While all the models above strived for accuracy in standardized tasks, others sought economy of computing resources; thus “MobileNet” (Sandler et al., 2019, *Preprint*) reduced the memory required through simplified filtering of multiple channels (“depth-wise convolutions”) and other changes, resulting in a model that can be run on smartphones. Some of these architectures were tested by Ríos et al. (2024) for their categorical classifiers without noticeable improvement over the models based on ResNet50. U-Net (Ronneberger et al., 2015, *Preprint*), the structure of choice for the semantic segmenter models developed by Ríos et al. (2024), is a convolutional device that makes radical use of skipping connections. It was introduced for the identification of cancer tissue in histopathology images and found to work well with small training sets. More recently, many of the structures mentioned above have been modified to make them fully convolutional (FCNs [Shelhamer et al., 2017]), thereby achieving flexibility in input dimensions.

### Programming CNNs

One might expect that programming these CNN models, with parameters in the tens or hundreds of millions, would be prohibitively difficult. However, the enormous cohorts of programmers and researchers, together with the culture of open code and support by Google, Microsoft, and other corporations, have generated a wealth of resources that make the technology accessible to anybody with some coding experience. (Said openness does not apply to large corporate models, such as those that support “generative AI,” in which numbers are greater by orders of magnitude (e.g., 1.7 × 10^{14} parameters for GPT-4, a current version of ChatGPT).

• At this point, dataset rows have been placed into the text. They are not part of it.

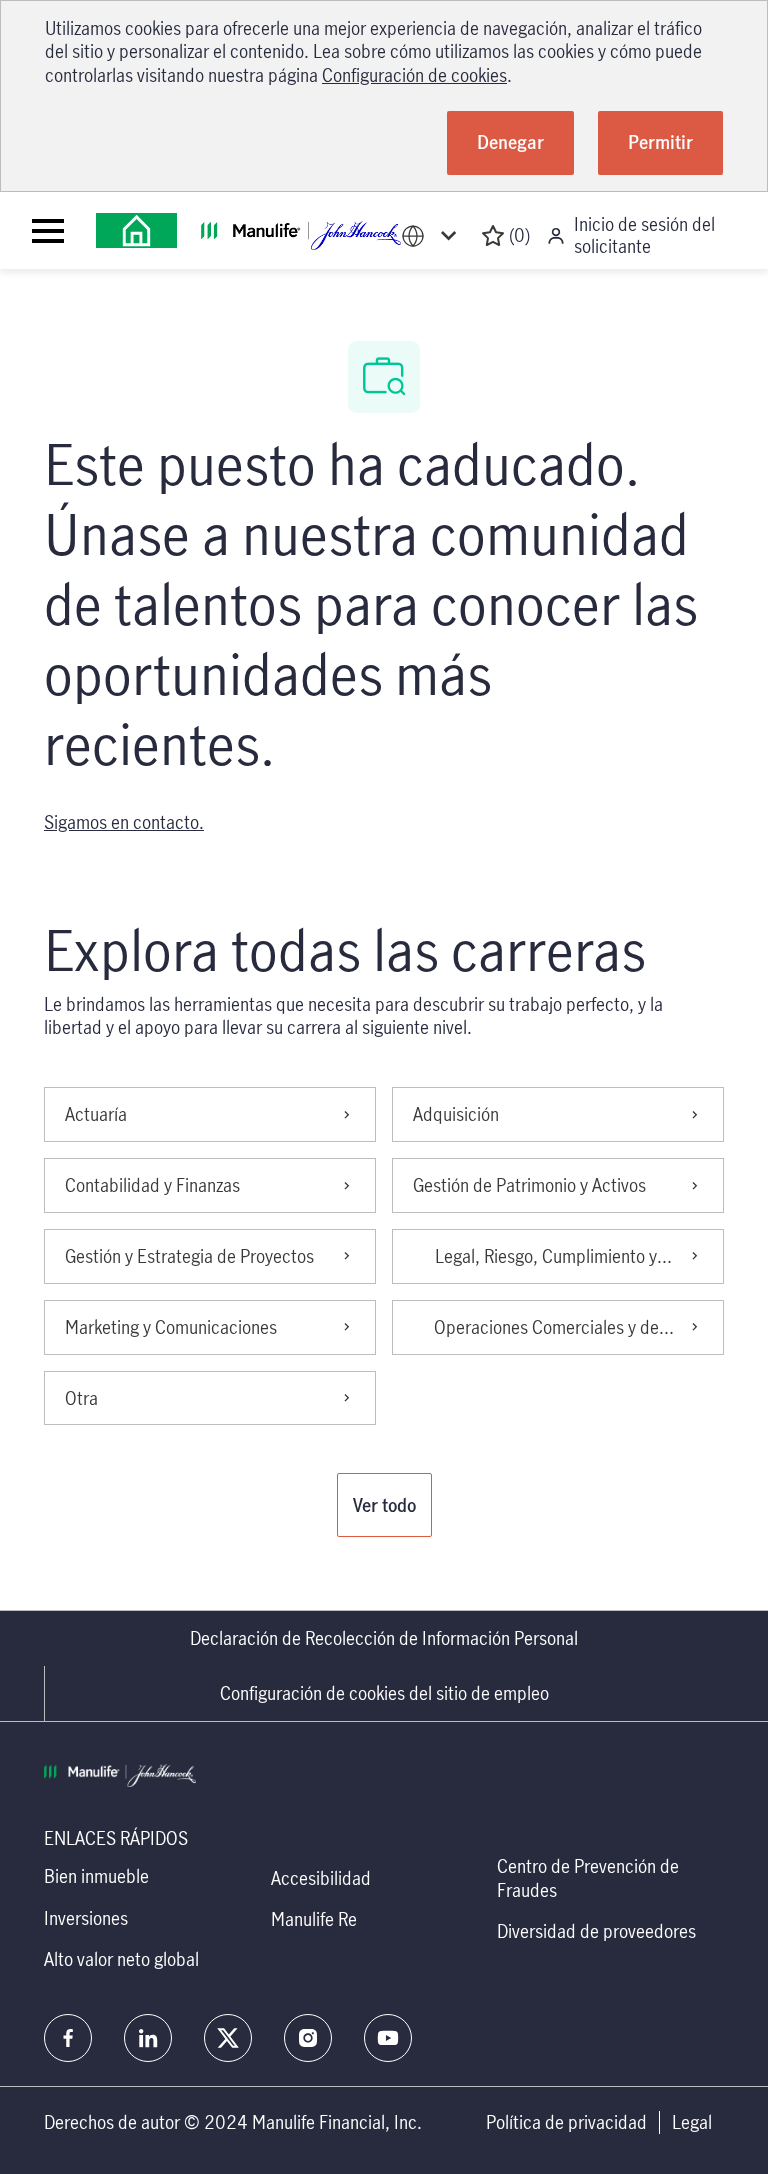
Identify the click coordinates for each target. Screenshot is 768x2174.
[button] (384, 1505)
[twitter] (228, 2038)
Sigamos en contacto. (124, 822)
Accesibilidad (321, 1878)
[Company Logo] (136, 230)
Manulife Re (314, 1919)
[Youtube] (388, 2038)
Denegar (510, 142)
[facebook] (68, 2038)
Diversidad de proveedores (596, 1931)
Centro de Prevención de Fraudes (588, 1877)
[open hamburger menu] (48, 231)
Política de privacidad (566, 2122)
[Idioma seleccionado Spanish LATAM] (433, 235)
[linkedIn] (148, 2038)
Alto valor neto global (121, 1959)
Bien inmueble (96, 1876)
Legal (692, 2122)
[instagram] (308, 2038)
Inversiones (86, 1918)
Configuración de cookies (414, 75)
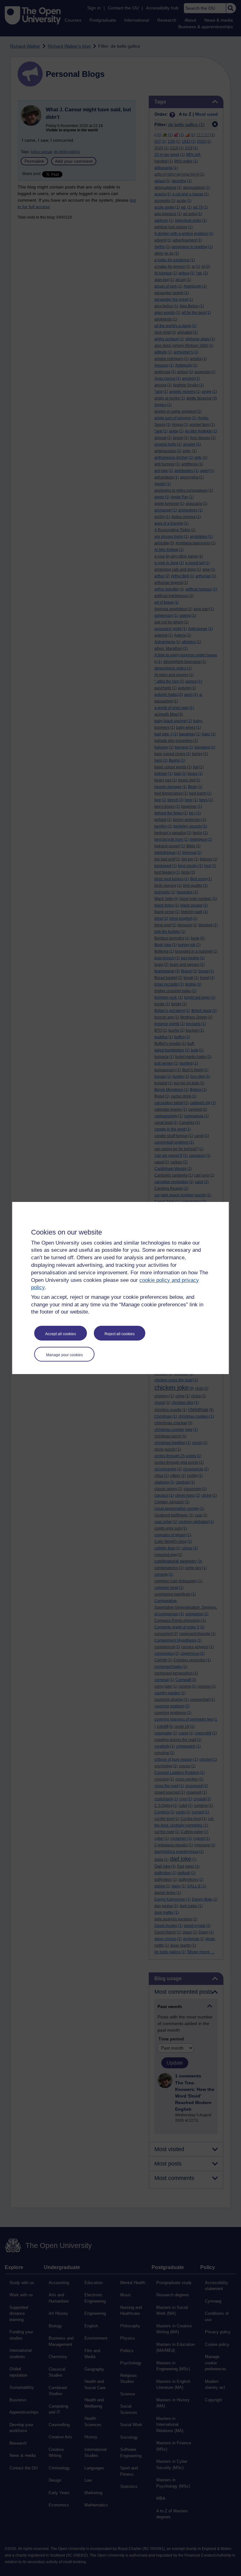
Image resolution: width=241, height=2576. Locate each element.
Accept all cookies (60, 1334)
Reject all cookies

The environment in which most ANNs for image processing are built and run is Python (Van Rossum and Drake, 2009) at version 3.11.4 at the time of this writing.

The programs that implement the various models perform the basic functions of numerical model fitting, plus others, necessary for handling massive data. Thus, they must input data (images), often reformat or “preprocess” those (for consistency and to comply with program features including recasting their size or pixel dimension, as well as normalizing to a certain numerical range of intensities), then initialize the parameter values, define the model structure, and implement the iterative fitting routines.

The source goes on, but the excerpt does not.